The now-famous 2017 paper “Attention Is All You Need” kicked off the Large Language Model revolution by describing a very effective algorithm for Artificial Intelligence. With it (and a lot of fast hardware), we have developed language models that can do things that, just five or ten years ago, we would never have imagined computers doing. We are now able to ask these models, in plain human language, to create programs for us — and they do, far faster than we humans could even type the code in.
A huge piece of the puzzle, of course, is the raw speed at which modern computers can do calculations. Specifically, matrix multiplications. Phenomena like reasoning and natural-language processing can require trillions upon trillions of floating-point calculations to be made — and if we want to get any results before the heat death of the Universe, the computers doing these calculations had better be fast.
But could we, with a lot of patience, have run language models decades ago, if only we knew the algorithms?
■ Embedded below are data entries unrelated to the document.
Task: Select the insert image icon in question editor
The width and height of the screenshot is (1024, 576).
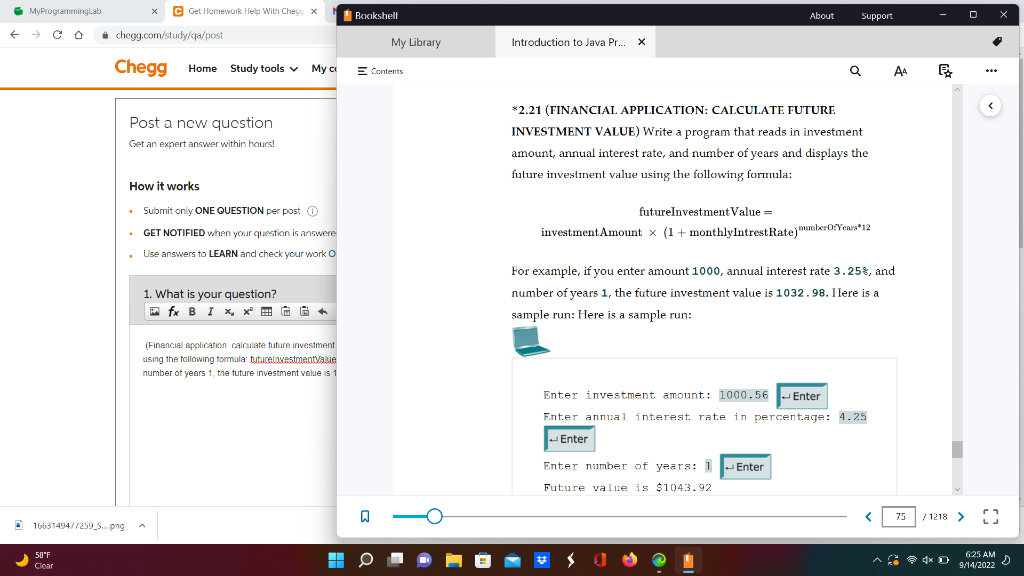Action: (155, 311)
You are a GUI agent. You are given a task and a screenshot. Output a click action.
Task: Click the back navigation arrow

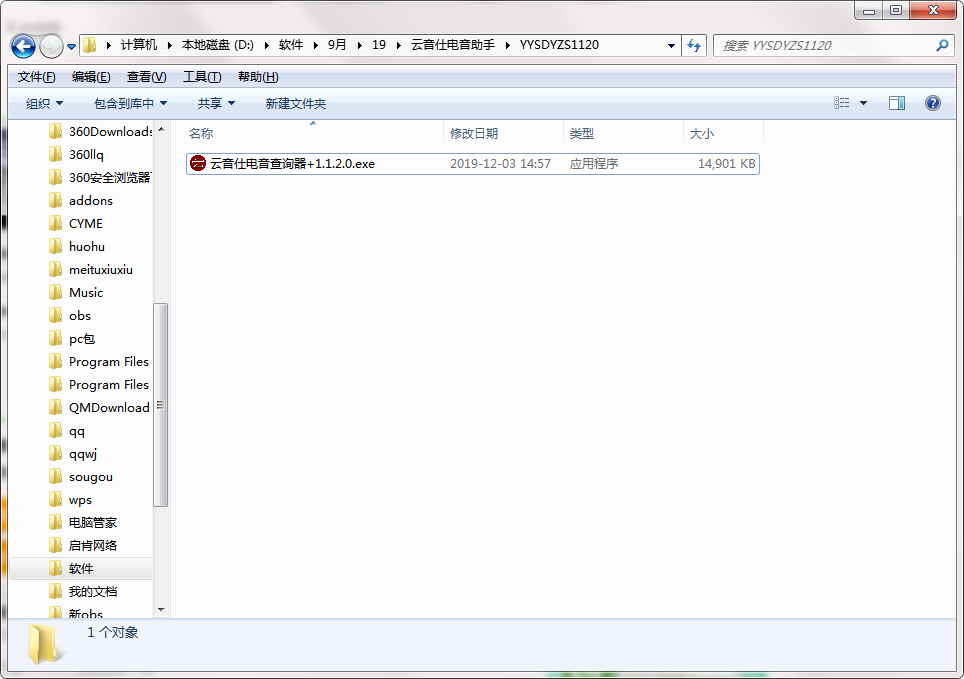tap(22, 45)
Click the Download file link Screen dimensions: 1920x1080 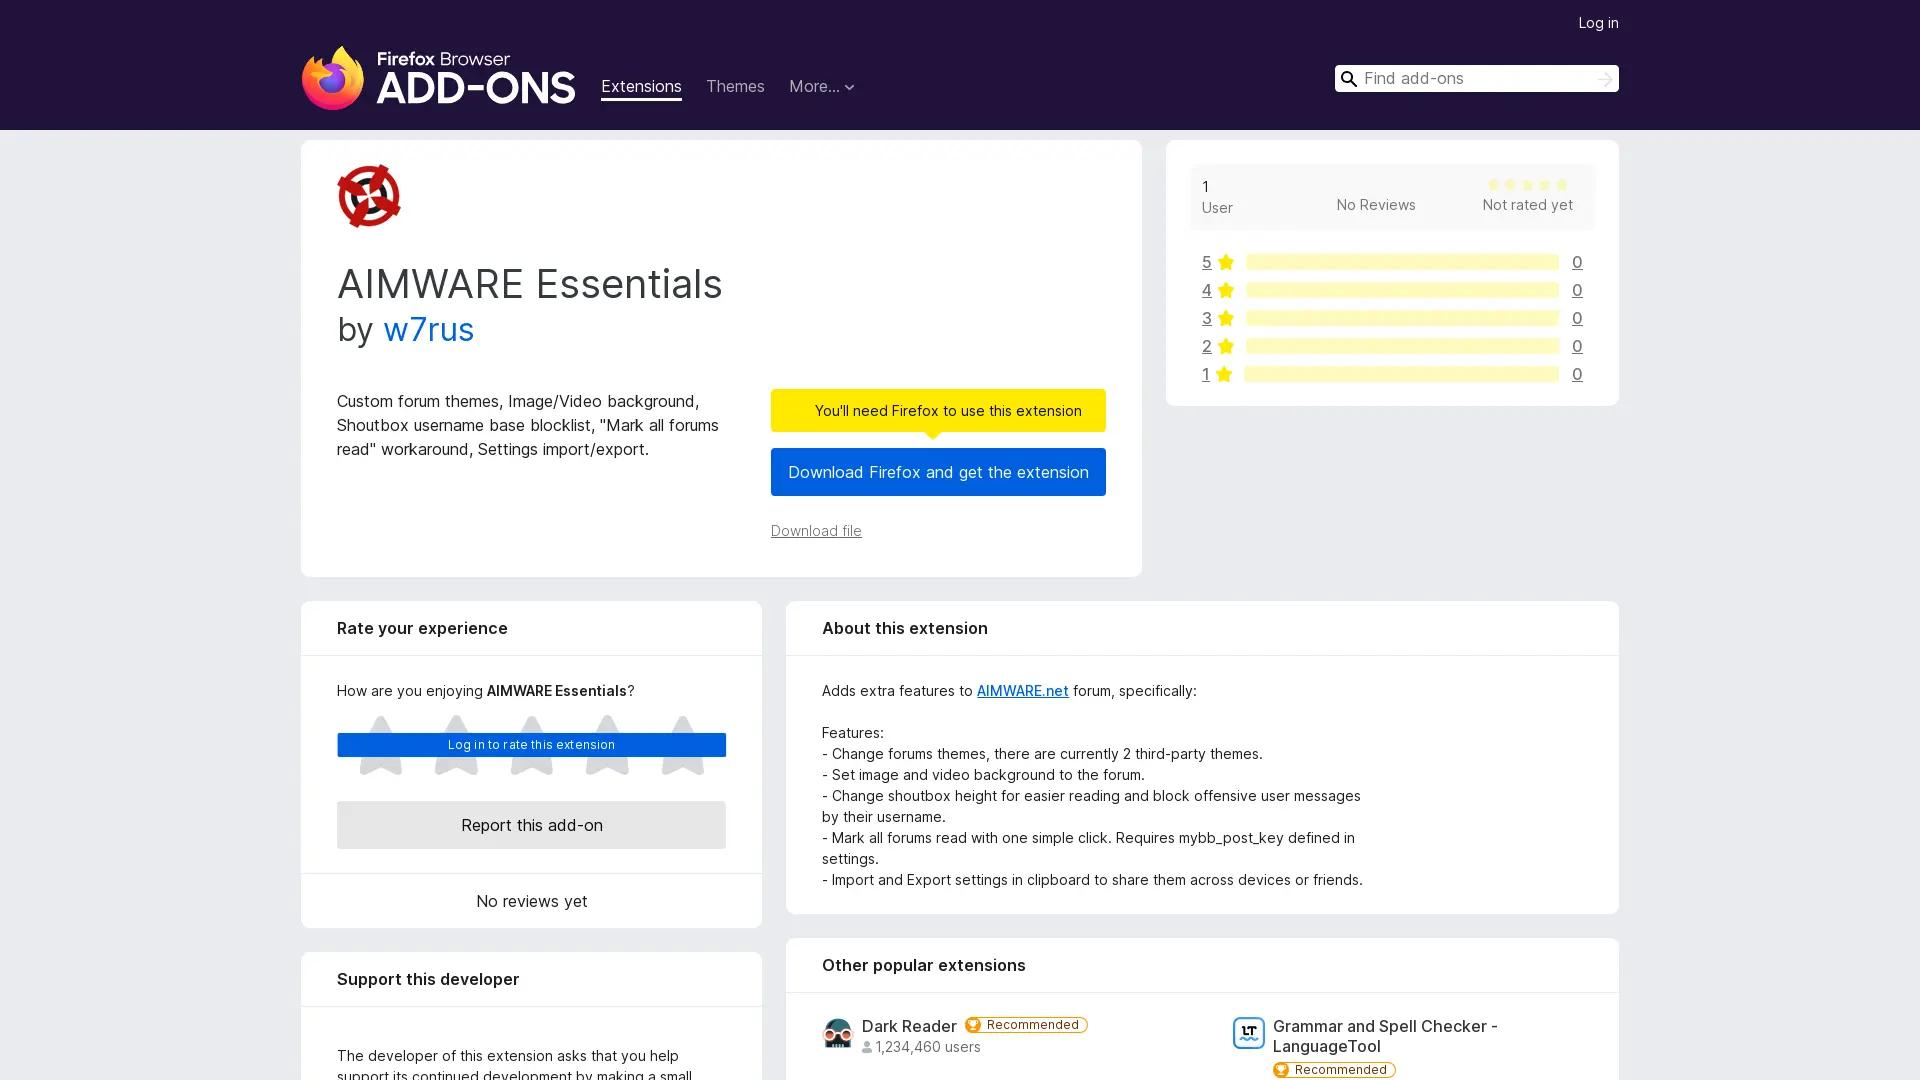click(x=815, y=530)
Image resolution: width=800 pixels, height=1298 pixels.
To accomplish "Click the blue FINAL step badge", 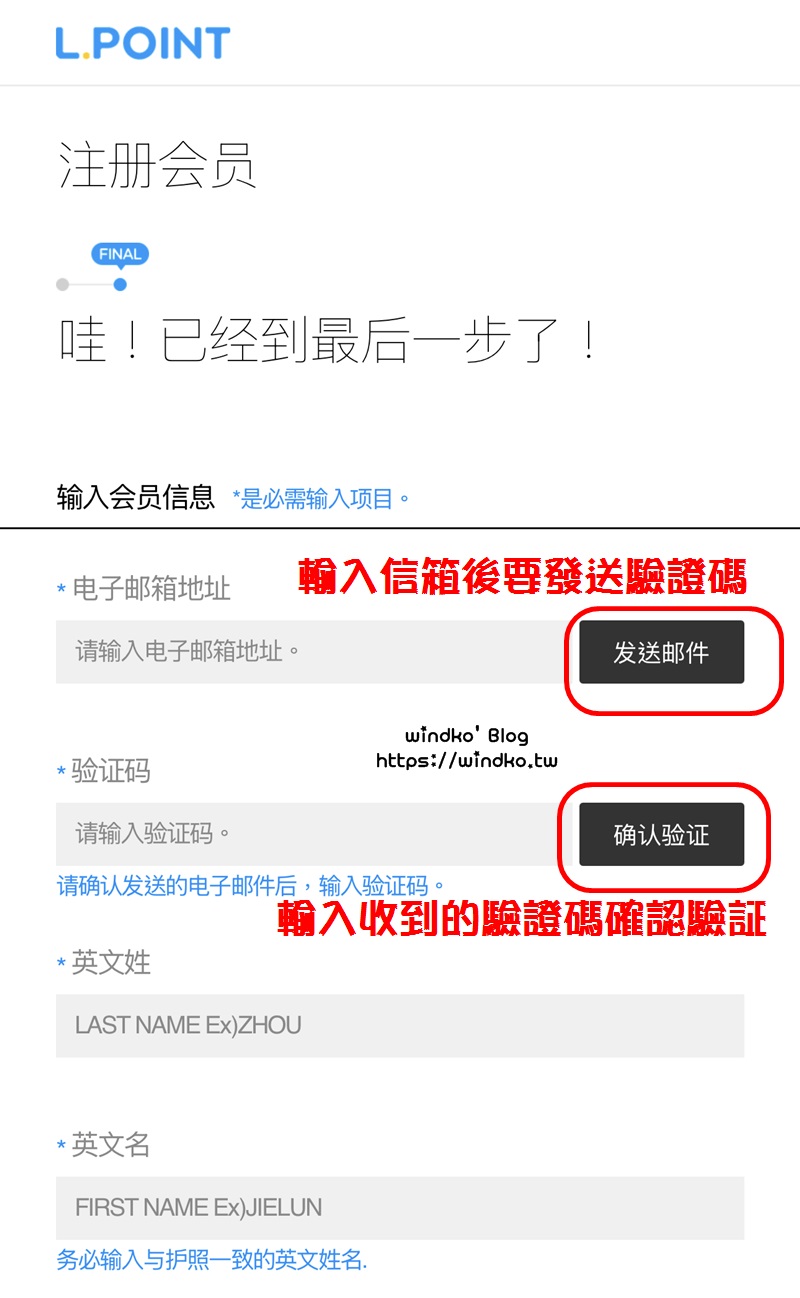I will coord(120,254).
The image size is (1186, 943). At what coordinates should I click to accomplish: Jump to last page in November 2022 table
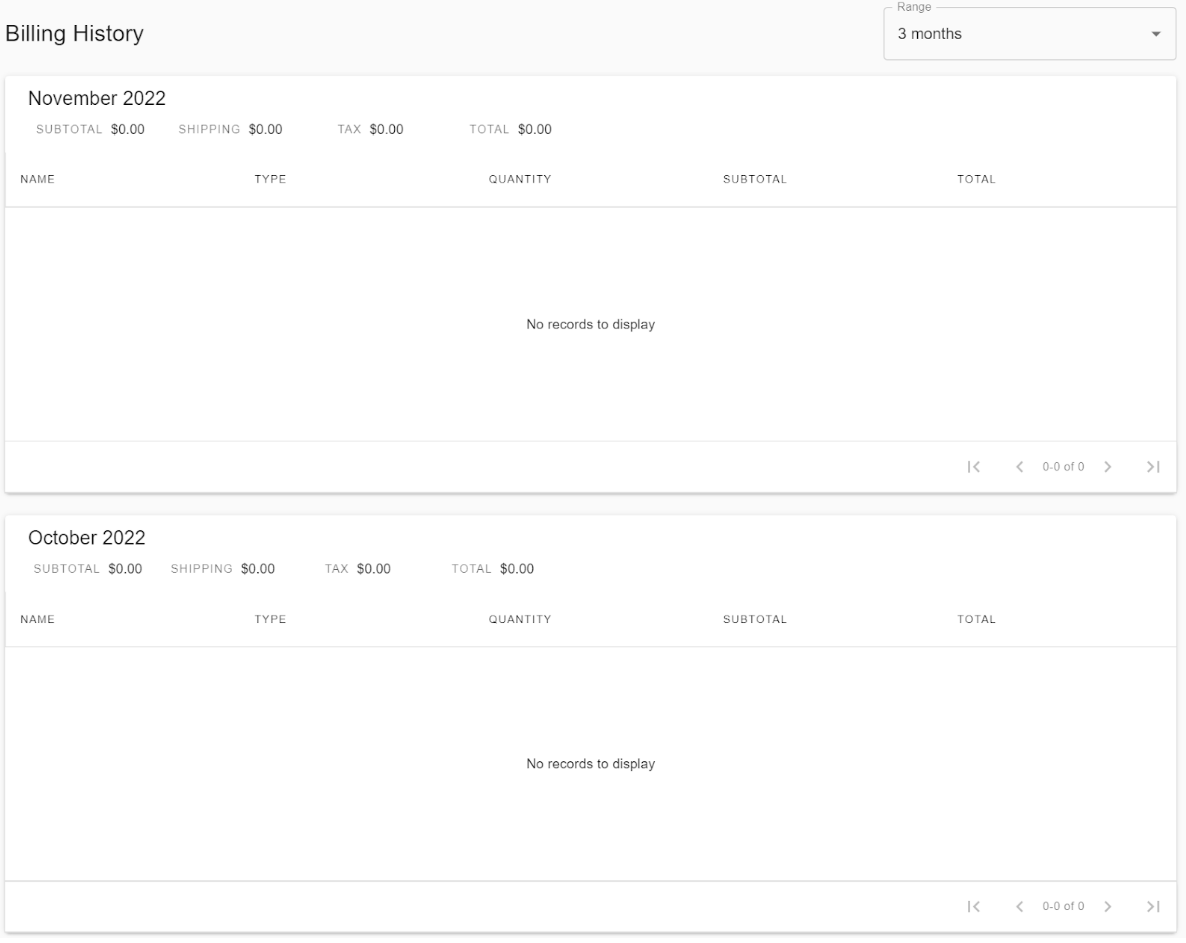click(x=1153, y=466)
As a test, I decided to compare the speed of my very first computer — a Timex/Sinclair 1000 — against the speed of Scientia (my current Core i9 workstation) at matrix multiplications. While there are far too many variables to make this a proper apples-to-apples comparison (for one, the Sinclair is running interpreted BASIC instead of compiled C), the difference in raw speed is striking.
For reasonable accuracy, I chose as the benchmark for each machine a matrix size that would take it at least a few minutes to compute. Additionally, I tried to keep the display output to a minimum, since the result I’m interested in is calculation speed. For the Sinclair, I chose the largest matrix multiplication that I could easily fit into 16KB of memory — a size of 30×30. In order to multiply two 30×30 matrices, a total of 30x30x30 multiplications and the same number of additions must be made. This is a total of 54,000 floating-point operations (half of them multiplications and half of them additions.)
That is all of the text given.